= UCLA Extension Writers' Program =

Unit in University of California, Los Angeles Extension program

UCLA Extension Writers' Program is a unit within UCLA Extension, the not-for-profit and self-supporting community outreach arm of the University of California, Los Angeles. Located in the Westwood Village area of Los Angeles, the UCLA Extension Writers' Program offers approximately 400 annual open-enrollment screenwriting and creative writing courses for all levels of writers. Courses are available online and on the UCLA campuses in downtown Los Angeles and Woodland Hills. All courses are approved by the UCLA Academic Senate.

==History==
The Regents of the University of California established University Extension in 1891. A permanent Extension office was opened in Los Angeles in 1917. Extension moved to the UCLA campus in 1948, and subsequently to its location at Gayley and LeConte in 1971. The UCLA Extension Writers' Program was established in 1966.

Dr. Linda Venis served as the Director of the Writers' Program from August 1986 until June 2016, when she retired. In October 2016, Charles Jensen was hired to head up the Program.

==Program==
The Writers' Program offers approximately 400 annual onsite and online courses including beginning, intermediate, and advanced-level courses in fiction, memoir, personal essay, poetry, playwriting, editing, publishing, and screenwriting. Courses are taught by a roster of more than 200 published or produced writing professionals.

Students may choose from five certificate programs (Fiction, Creative Nonfiction, Feature Film Writing, Television Writing and Film and TV Comprehensive) for a structured course of study, as well as four specializations for a focused approach to a specific topic.

==Books==
In 2013, Gotham Books published two books that were edited by then-Writers' Program Director Linda Venis and written by Writers' Program instructors. The books are Cut to the Chase: Writing Feature Films with the Pros at UCLA Extension Writers' Program and Inside the Room: Writing Television with the Pros at UCLA Extension Writers' Program.

********

* BRIEF 1 *
Please write out, word for word, the part of the article on the UCLA Extension Writers' Program that opens with the words containing "Dr. Linda Venis" and closes with "produced writing professionals.".
* BRIEF 2 *
Extend the article on the UCLA Extension Writers' Program, picking up right after its last sentence.

* DATASET SECTION *
********

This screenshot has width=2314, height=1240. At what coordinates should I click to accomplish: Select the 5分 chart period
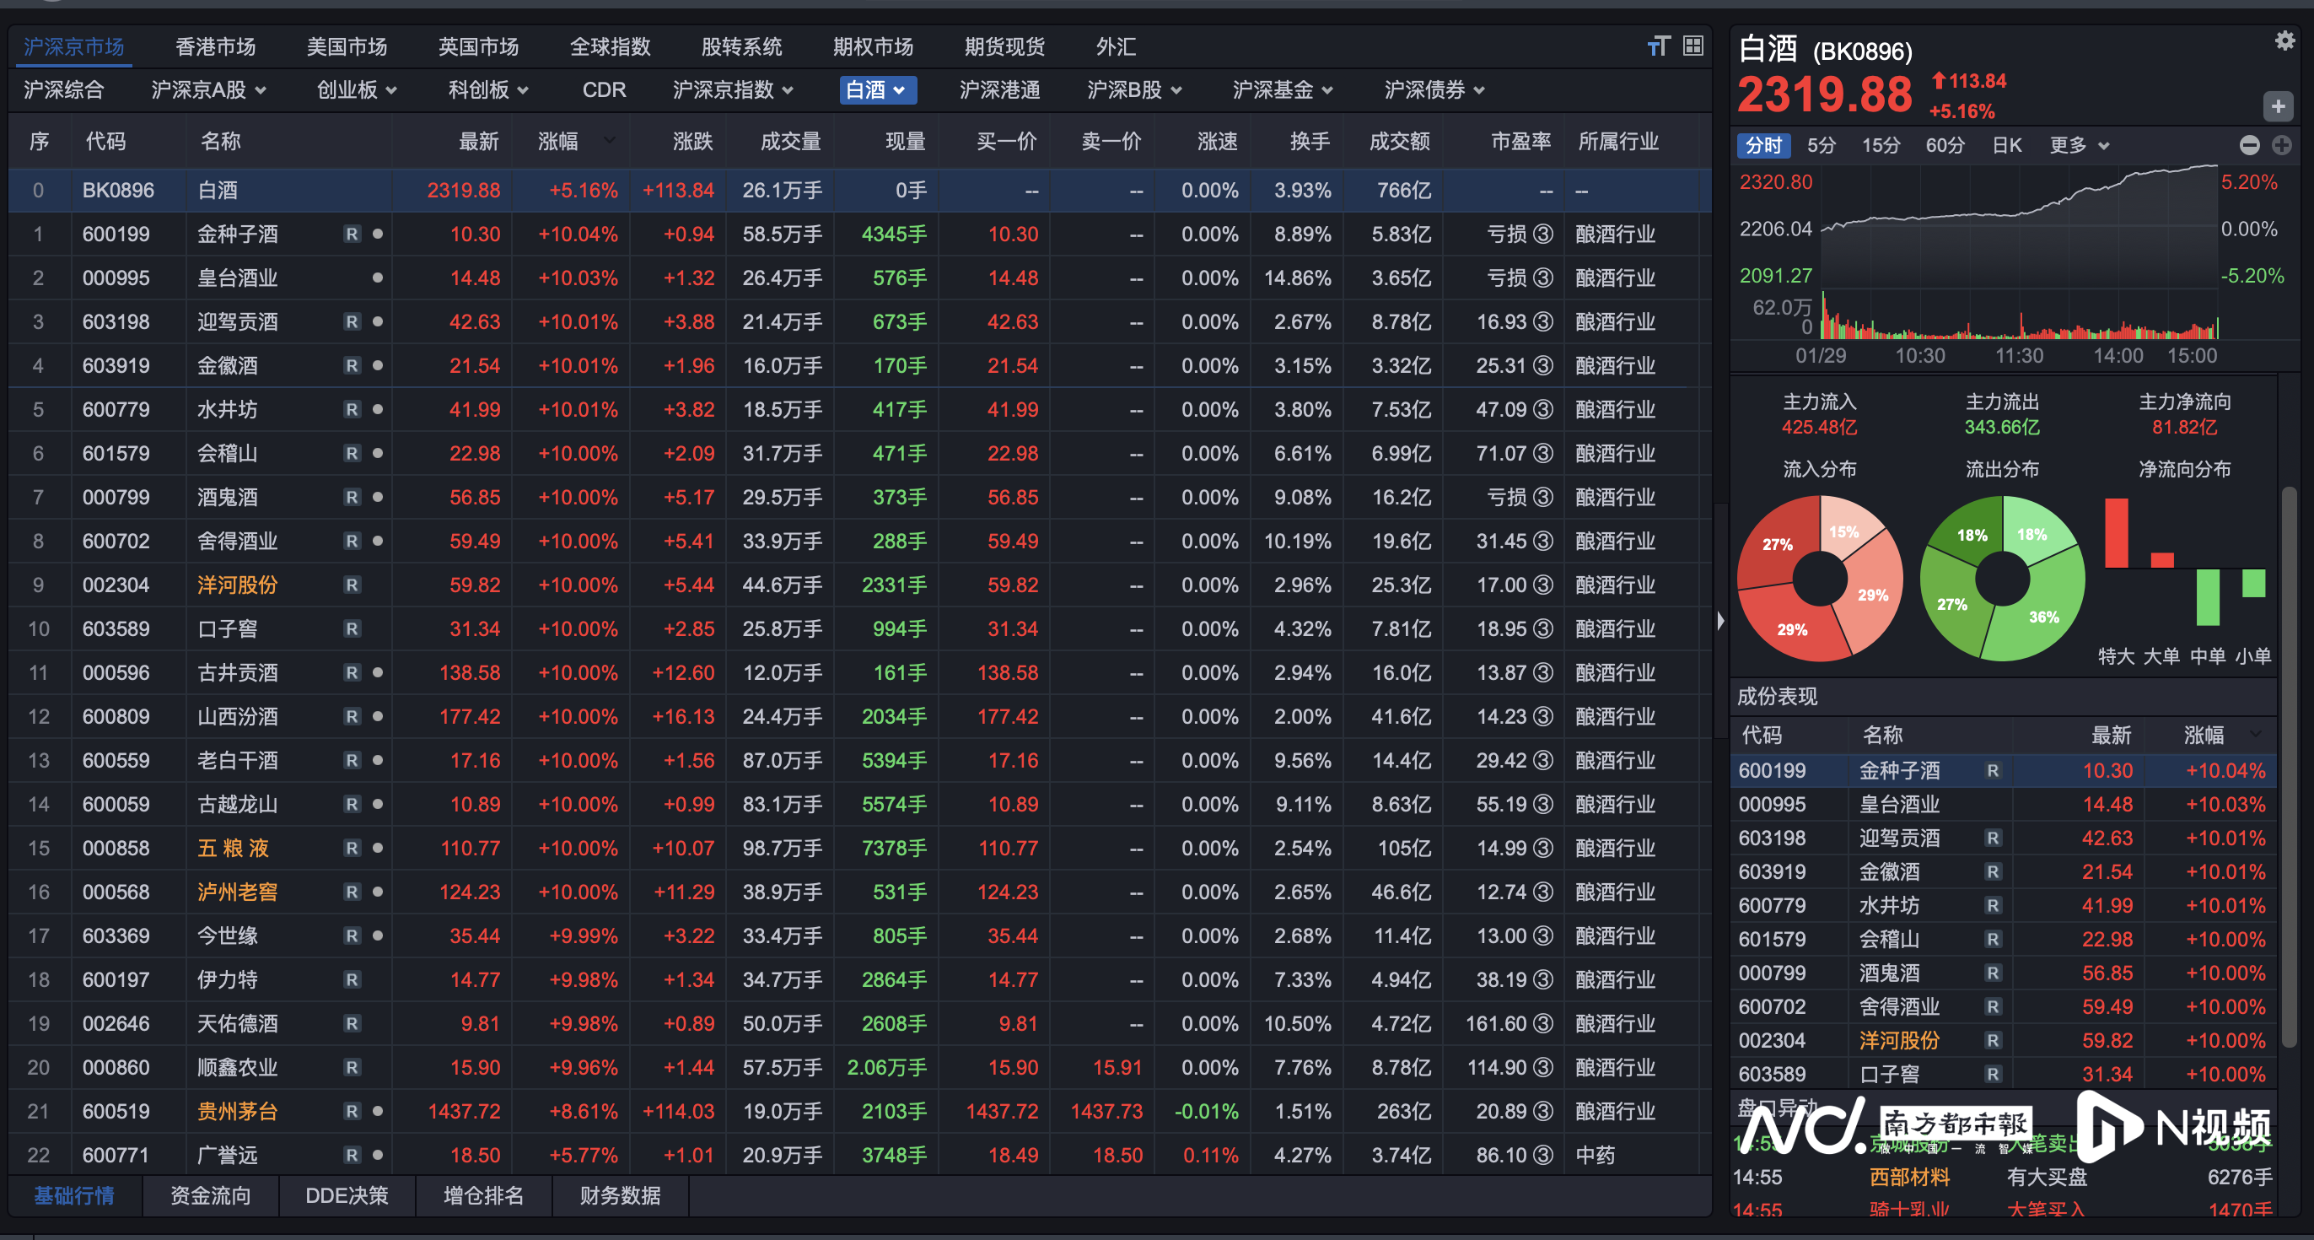[1821, 146]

********

* FINAL ANSWER 1 *
Dr. Linda Venis served as the Director of the Writers' Program from August 1986 until June 2016, when she retired. In October 2016, Charles Jensen was hired to head up the Program.

==Program==
The Writers' Program offers approximately 400 annual onsite and online courses including beginning, intermediate, and advanced-level courses in fiction, memoir, personal essay, poetry, playwriting, editing, publishing, and screenwriting. Courses are taught by a roster of more than 200 published or produced writing professionals.

* FINAL ANSWER 2 *
== Notable instructors ==
Writers' Program instructors are professional writers. Some of the Program's notable instructors have included:
- Shauna Barbosa, poetry
- Francesca Lia Block, fiction and writing for young readers
- Alyx Dellamonica, fiction
- Robert Eversz, fiction
- Kevin Kelton, screenwriting
- Caroline Leavitt, fiction
- Ben Loory, fiction
- Suzanne Lummis, poetry
- Lou Mathews, fiction
- Nancy Nigrosh, screenwriting
- Mark Sarvas, fiction
- Jule Selbo, screenwriting
- Brittany and Brianna Winner, screenwriting and fiction

==Notable alumni==
Many of UCLA Extension Writers' Program students have published or produced work after leaving the program, including:
- Stuart Beattie, G.I. Joe: The Rise of Cobra; Australia; Pirates of the Caribbean: The Curse of the Black Pearl; 30 Days of Night; Collateral
- Karen E. Bender, author of Refund: Stories
- Michelle Bitting, author of poetry collections Notes to the Beloved; Good Friday Kiss; Blue Laws
- Octavia E. Butler, science fiction author and winner of Hugo and Nebula awards and a MacArthur Fellowship
- Hillary Carlip, author of Queen of the Oddballs; Girl Power: Young Women Speak Out
- Tucker Cawley, Parks and Recreation, Everybody Loves Raymond
- Pauline W. Chen, author of Final Exam
- Zoanne Clack, Grey's Anatomy
- Bryan Cogman, Game of Thrones
- Lindy DeKoven, author of Primetime Princess
- Eric Jerome Dickey, Resurrecting Midnight
- Doug Ellin, Entourage
- Lee Eisenberg, Hello Ladies: The Movie; The Office; Bad Teacher; Year One
- Maria Amparo Escandón, author of Esperanza's Box of Saints; screenwriter of Santitos
- Janet Fitch, White Oleander (Oprah Pick)
- James Franco, author of Palo Alto: Stories
- Christina García, author of Dreaming in Cuban
- Tod Goldberg, author of Gangsterland; Living Dead Girl; Burn Notice
- Al Gough and Miles Millar, screenwriters of Spider-man 2; Shanghai Noon; Smallville; Lethal Weapon 4
- Sue Grafton, author of the Kinsey Millhone series
- Reyna Grande, author of Across a Hundred Mountains; Dancing with Butterflies; The Distance Between Us
- Drew Z. Greenberg, screenwriter/producer, Dexter; Smallville; Buffy the Vampire Slayer; The O.C.
- Gavin Hood, Tsotsi (Academy Award winner, Best Foreign Film)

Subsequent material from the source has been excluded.